DESCRIPTION
-----------

This directory contains a means by which a simple job is submitted into
Condor under DMTCP. The purpose of this code is to test the initial
wrapping of DMTCP into Condor via Condor's pre-built mechanisms. It is
also used to test DMTCP across a wide variety of Linux machines which
have different kernel/libc/etc revisions.

See the INSTRUCTIONS section after the manifest and explanation of the
files.

This code is under the Apache V2.0 License. It was written by
Peter Keller <psilord@cs.wisc.edu>, a member of the Condor Team.
Inqueries about the DMTCP/Condor integration software should be sent to
condor-admin@cs.wisc.edu.

DMTCP
-----

Get the latest stable release of DMTCP (1.2.0 or later) from here:
http://dmtcp.sourceforge.net/downloads.html

Compile and install it somewhere. You don't have to be root.

File: Makefile
--------------

The Makefile contains 5 targets: all submit foo analyze clean
all - run target foo
submit - submit job.sub into Condor
foo - make the C test executable
analyze - after a run is completed, produce a report about what happened.
clean - make the system ready for a resubmit but you have to condor_rm yourself
refresh - Copy needed libraries and binaries from dmtcp installation to here.

NOTE!!!

Fix DMTCP_BIN and DMTCP_LIB in the Makefile to point to your installed
DMTCP binaries and libraries. THIS IS REQUIRED!

File: foo.c
-----------

This is a C program which will copy its stdin to a file, then iterate
a count into the file for X seconds. The command line arguments are
a single integer which represents the number of seconds and lines of
counting output the program is supposed to perform. In the Condor job,
the stdin is the foo.c file itself. This is the main test job.

File: job.sub
-------------

This is the Condor job description file. The actual job being submitted is
shim_dmtcp, which is called with a pile of arguments including the name of the
actual job to run.

The important sections of this file are:
    1. The arguments line, see the description in the file.
    2. The environment line, in order to get DMTCP output in the right place.
    3. The kill_sig, which tells shim_dmtcp when to checkpoint.
    4. The file transfer lines, which move all of the required DMTCP files
        in addition to the job executable, and any files the job may require
        to the execute machine. The intermediate/checkpoint files made by
        DMTCP are transferred to and from Condor's spool directory and 
        controlled by the ON_EVICT_OR_EXIT setting.
    5. The stdout/stderr is handled in that there is a specification for the
        shim_dmtcp script as defined in the job.sub in addition to files being
        specified as arguments to shim_dmtcp which represent the stdout/stderr
        files of the wrapped job running under DMTCP.

File: out.template
------------------

This represents the output of the foo program for a correct run given the
arguments supplied in the shim_dmtcp script. The make analyze phase uses
this to check if the output of a job was correct.

File: analyze_log
-----------------

This is a simple program to select lines of interest from a shim_dmtcp stdout
file.

File: shim_dmtcp
----------------

This is the real job submitted into Condor by job.sub and the means by which
DMTCP wraps a job.

The main part of this script is to handle initial starts, checkpointing,
and restarts of the wrapped job in addition to starting the dmtcp
coordinator process for exclusive use by the wrapped job. Determination of
a restart or an initial start is based upon the presence of the checkpoint
file written by the coordinator. When a checkpoint signal arrives from
Condor, the checkpoint() function is called which ultimately exits after
the checkpoint is effected.

The WARNING section in the file is to close an fd that is leaked from Condor
to the job. Normally, this doesn't affect anything, but in the case of DMTCP
it does since DMTCP doesn't know how to restore it.
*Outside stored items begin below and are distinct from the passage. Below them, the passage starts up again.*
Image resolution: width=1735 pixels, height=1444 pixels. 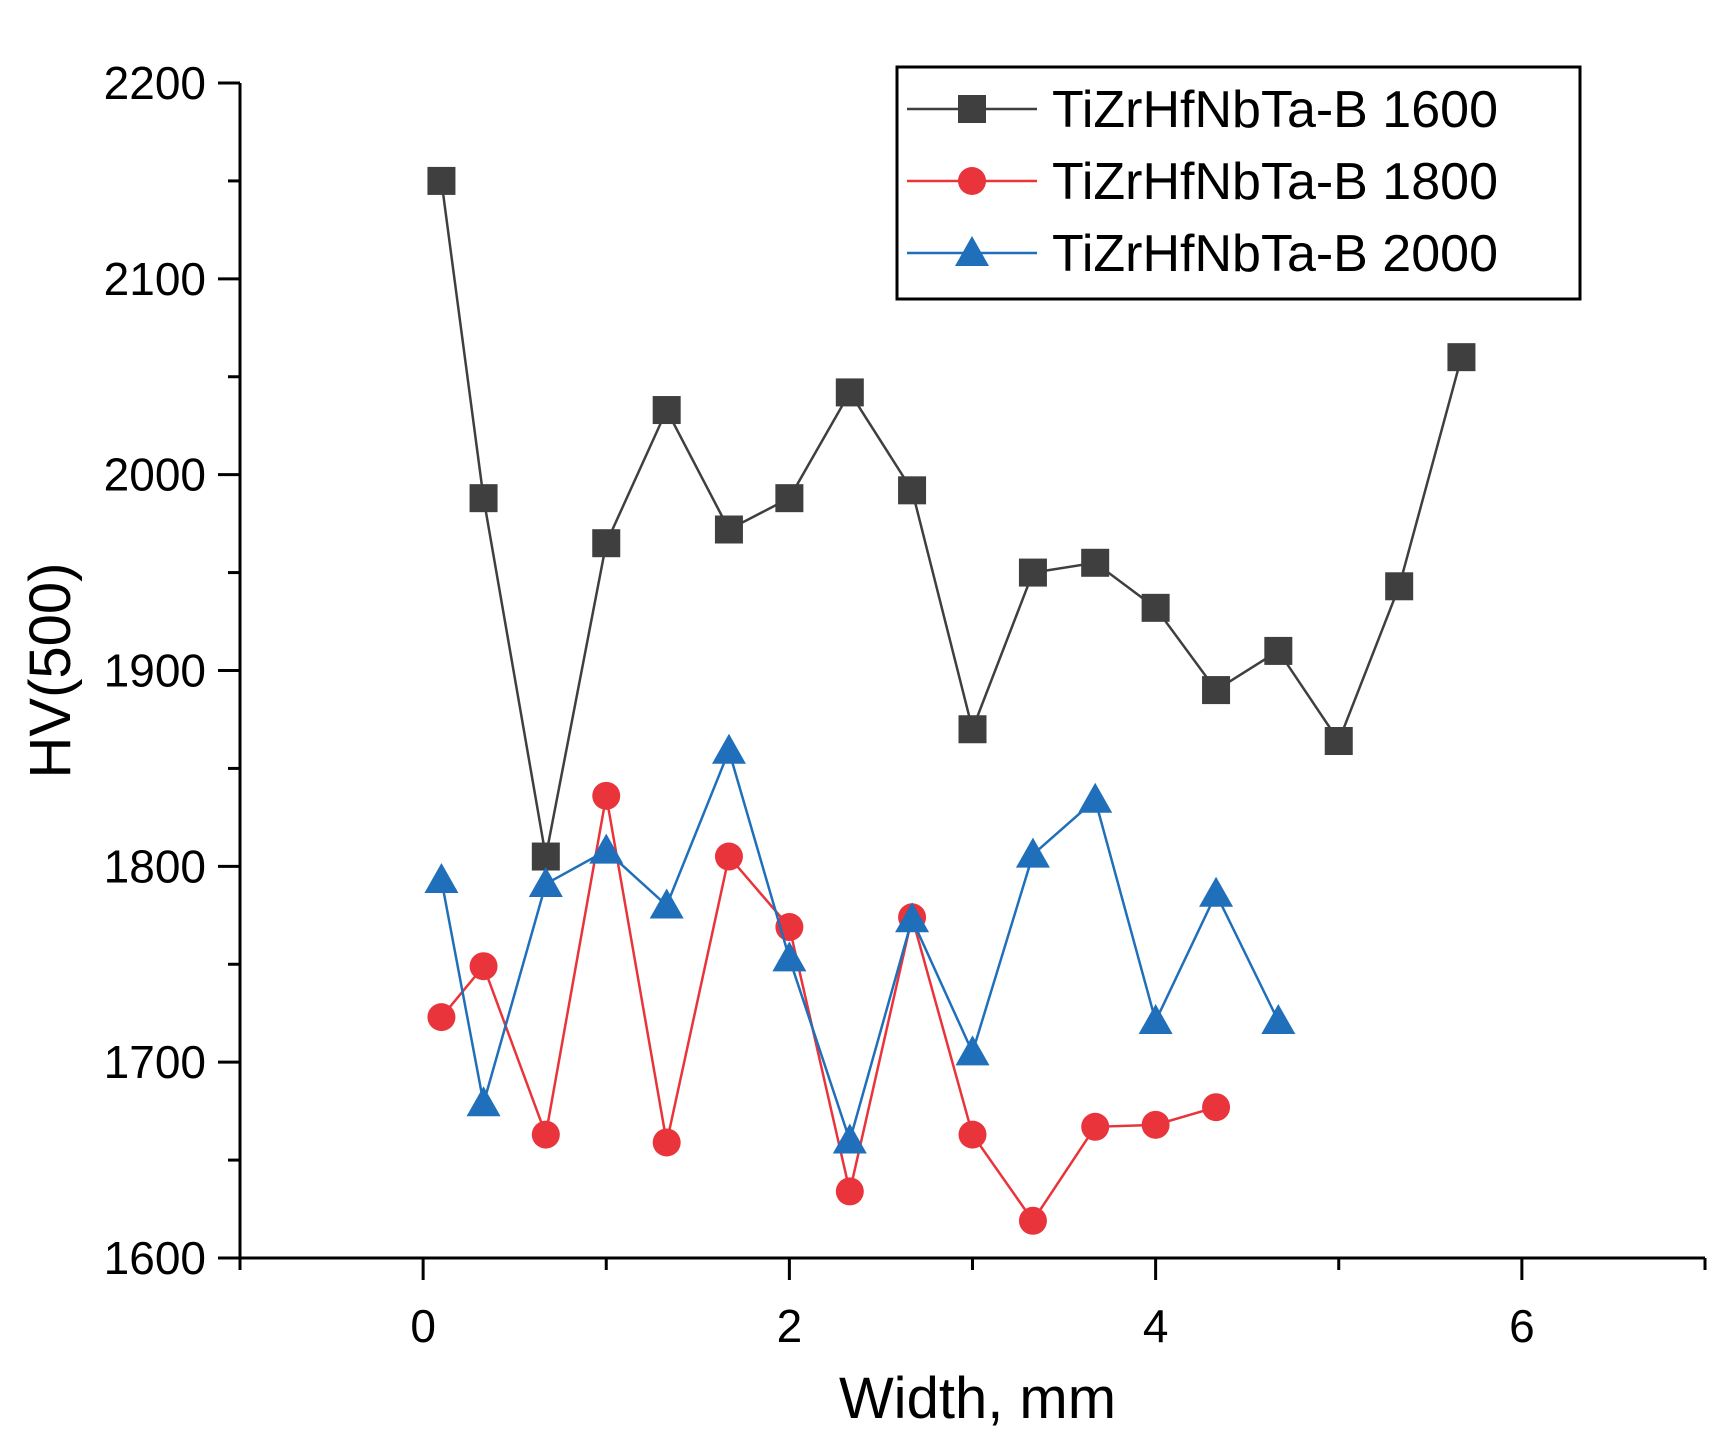 I want to click on x-tick-label: 2, so click(x=790, y=1326).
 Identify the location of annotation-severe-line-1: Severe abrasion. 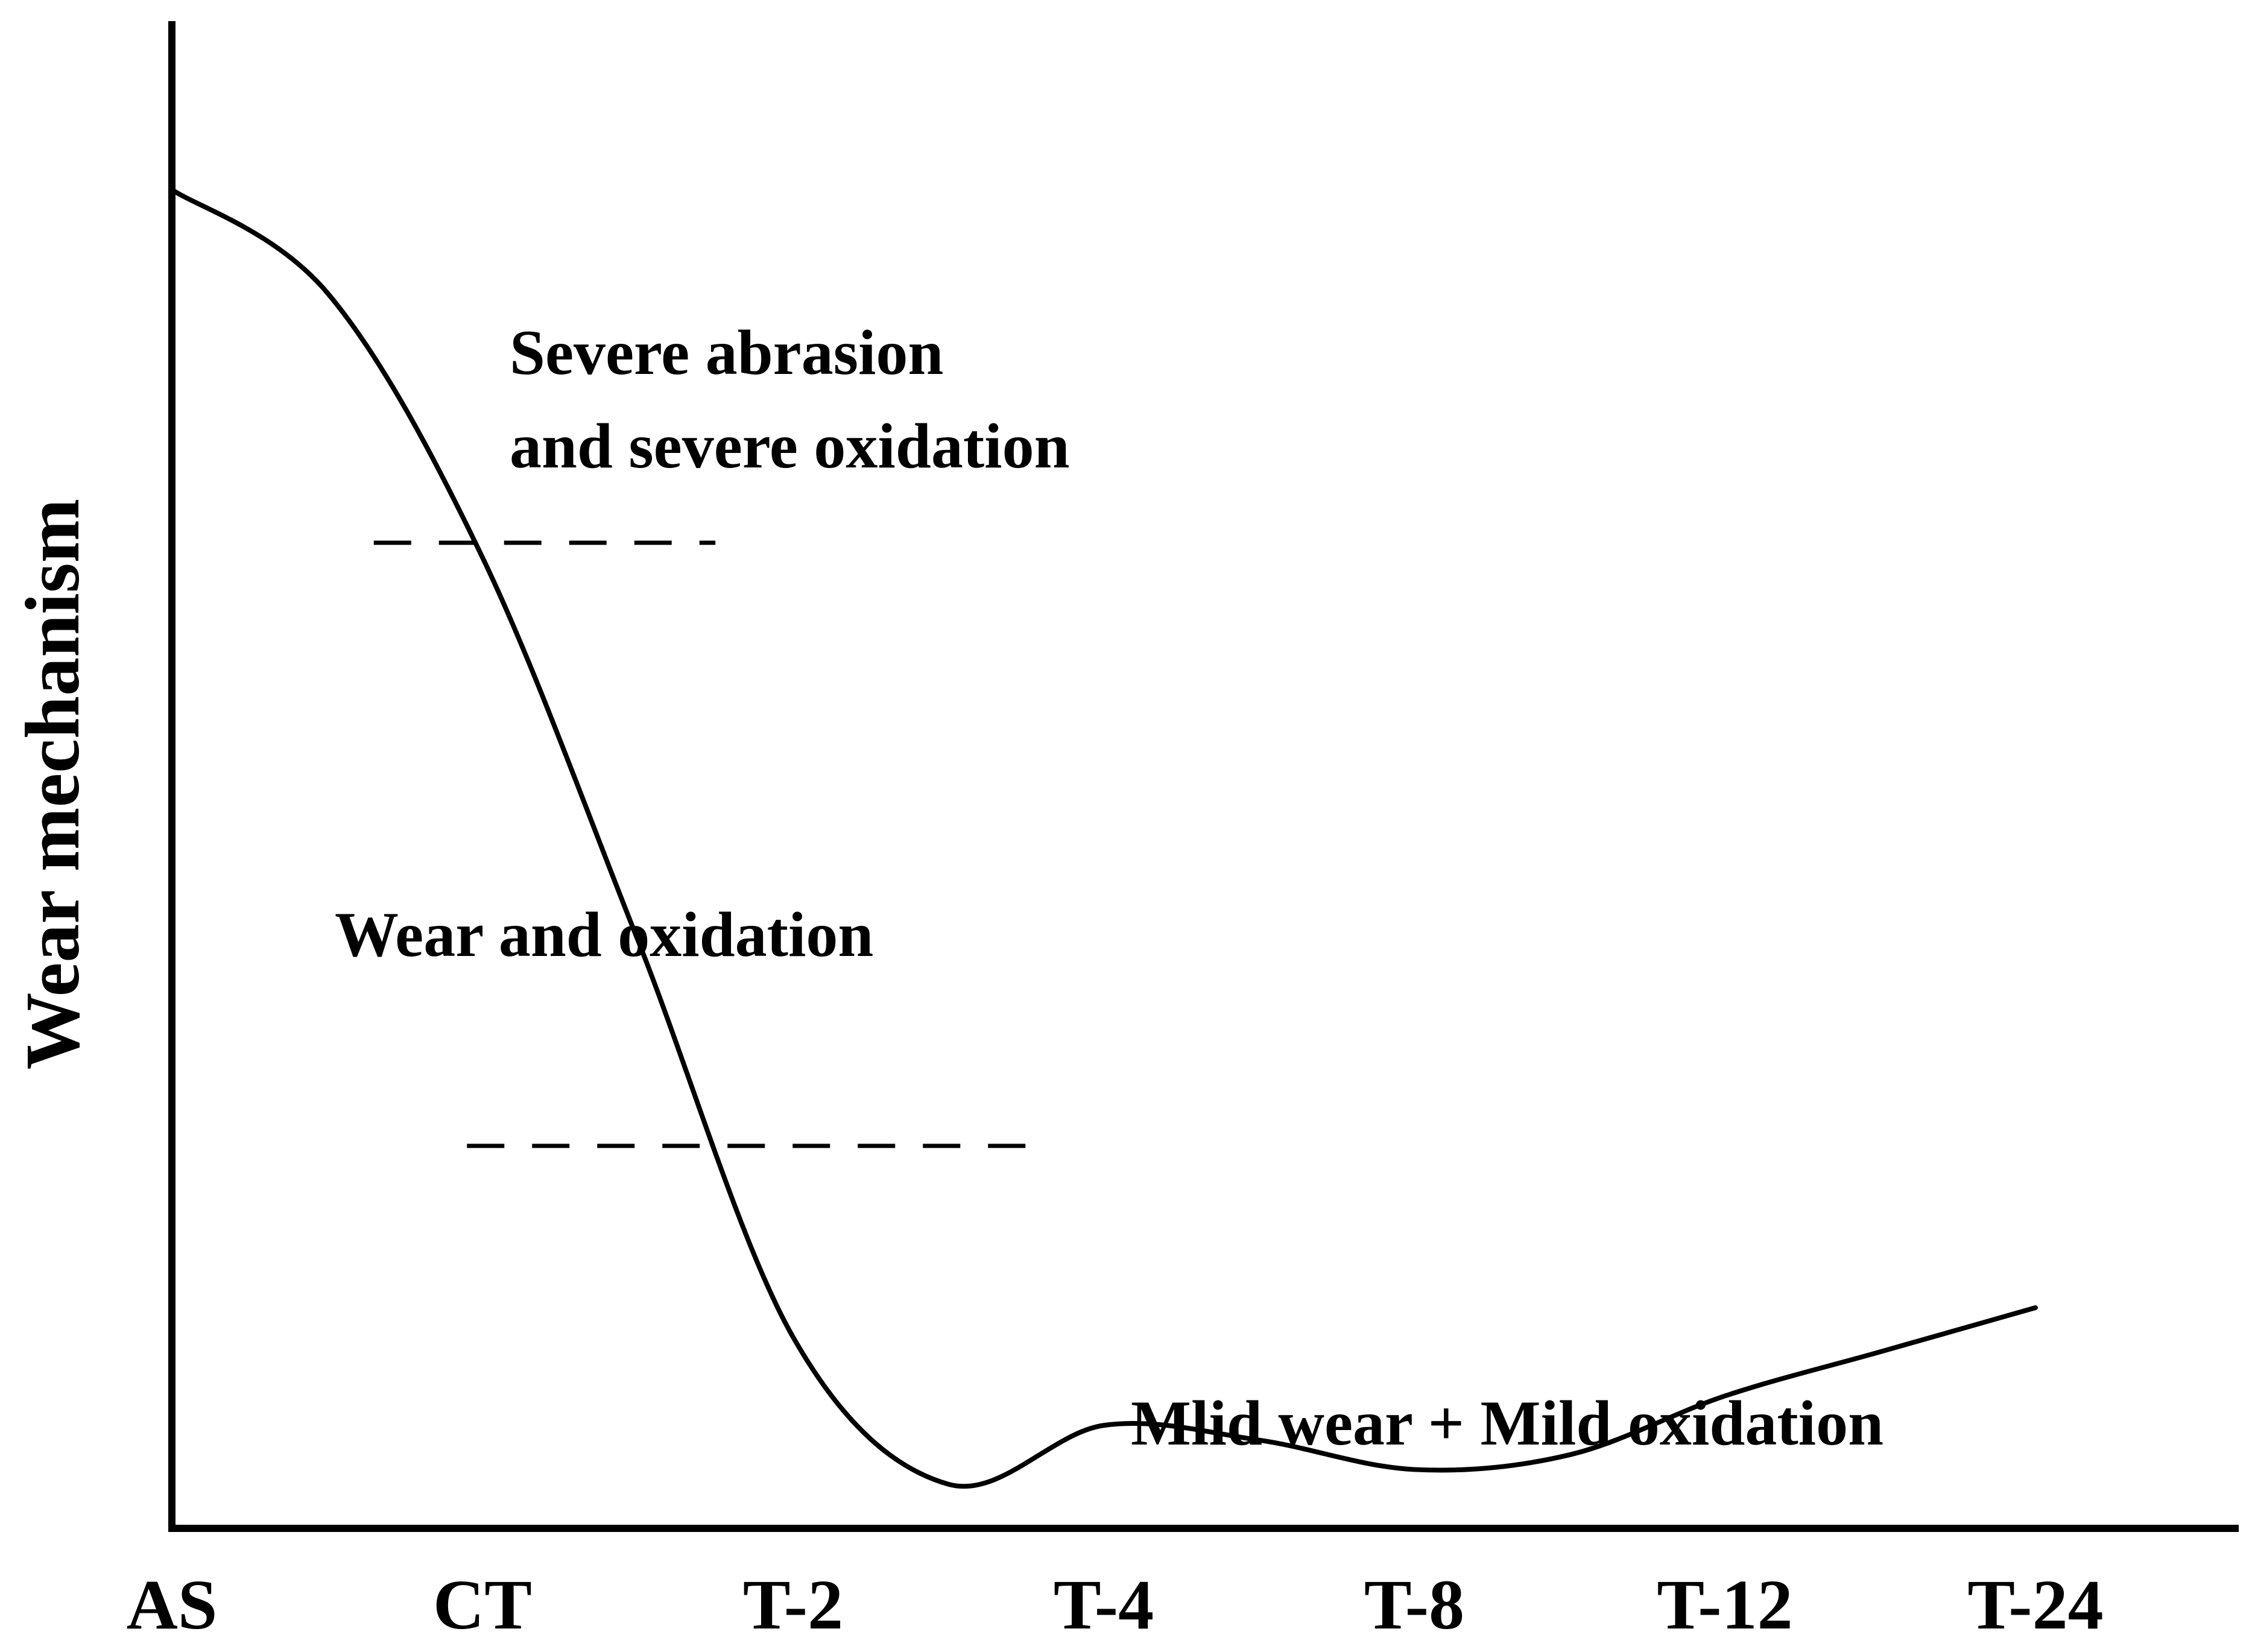
(726, 352).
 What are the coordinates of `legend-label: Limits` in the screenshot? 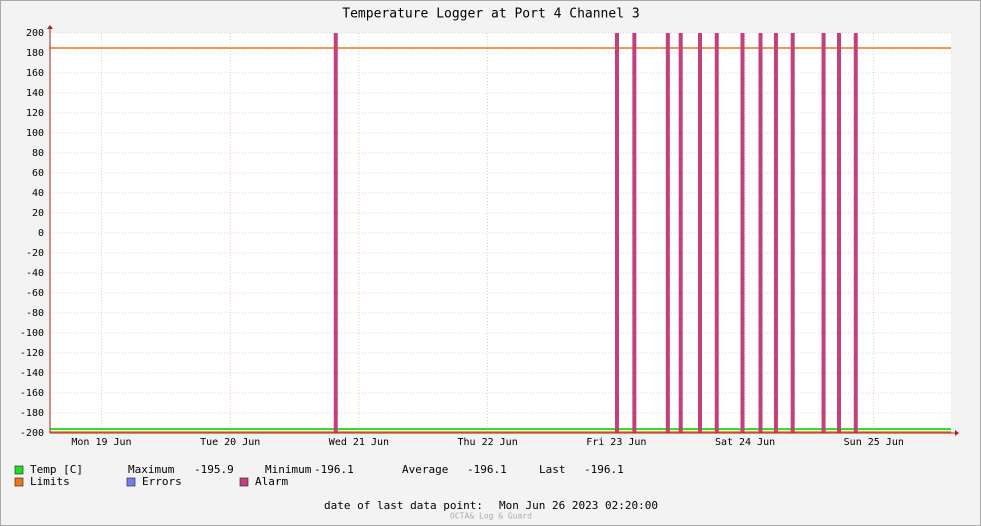 It's located at (50, 482).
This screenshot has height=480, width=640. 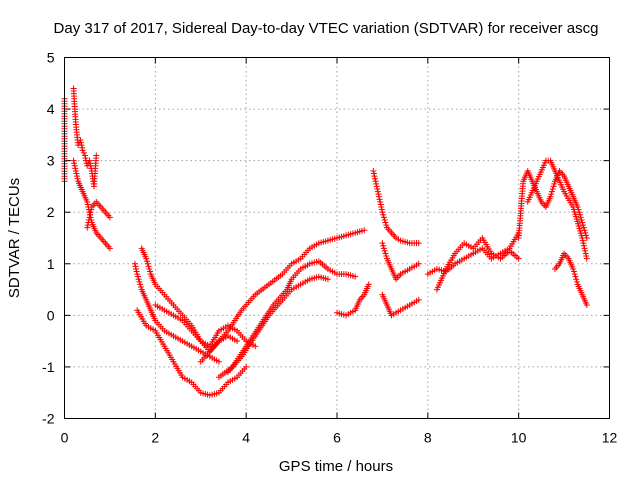 What do you see at coordinates (428, 438) in the screenshot?
I see `x-tick-label: 8` at bounding box center [428, 438].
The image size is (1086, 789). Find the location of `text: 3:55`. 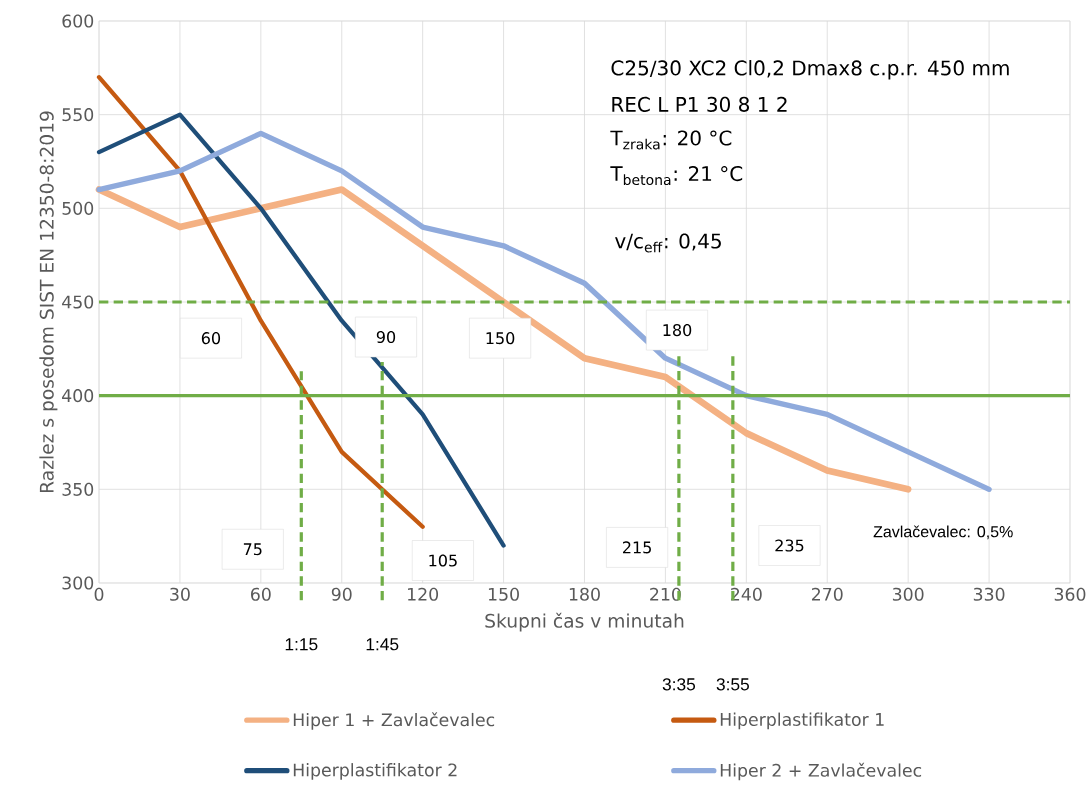

text: 3:55 is located at coordinates (732, 684).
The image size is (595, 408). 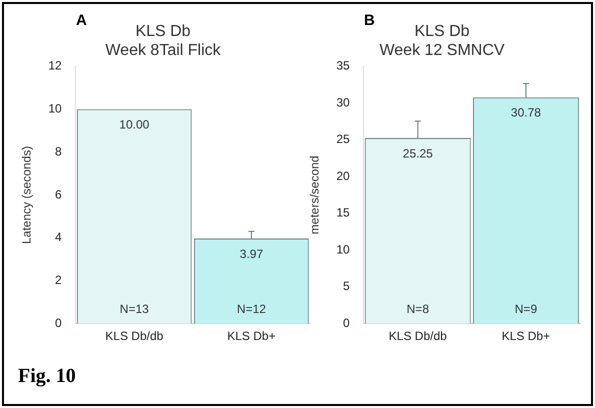 I want to click on y-tick-label: 2, so click(x=58, y=280).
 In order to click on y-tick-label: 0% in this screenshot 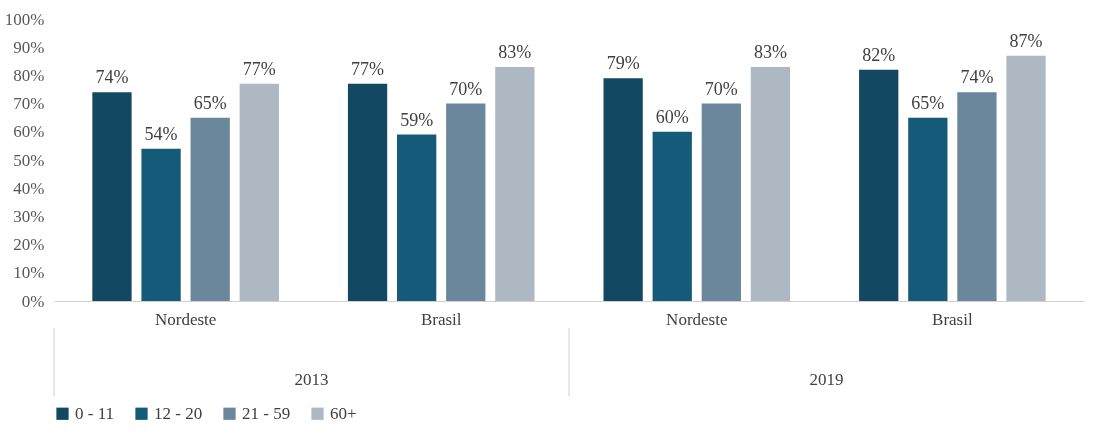, I will do `click(33, 301)`.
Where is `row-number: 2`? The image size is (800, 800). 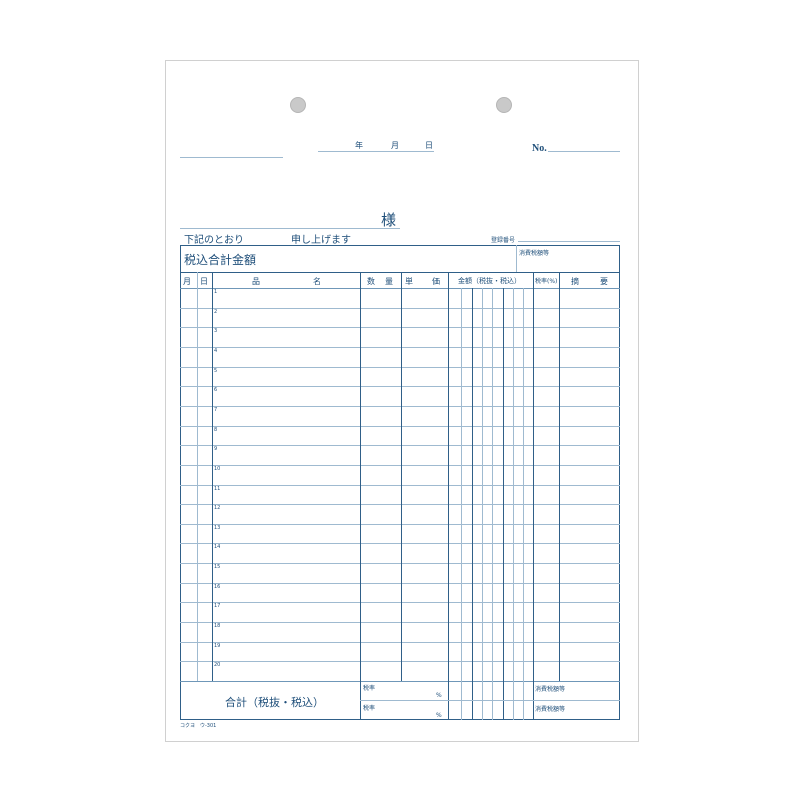
row-number: 2 is located at coordinates (216, 312).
The script is fairly well commented.

-----------------------------------------------------------------------------

INSTRUCTIONS
------------

0. Build and install DMTCP somewhere.

    Find DMTCP at:
        http://dmtcp.sourceforge.net/

1. Fix the Makefile DMTCP_LIB and DMTCP_BIN paths to point to the installation
of DMTCP.

2. An initial make should copy the dmtcp binaries and libraries over
and compile foo.c into the executable.

3. A condor_submit of job.sub should put the single test job into Condor.

4. You can use the Requirements expression to control the set of machines
upon which the job will be tested. If there is suspected instability in 
DMTCP, try running it on a homogenous set of machines and do your testing
there.

5. Once the test job works, you can edit job.sub, following the directions
in that file, to change it to use your job.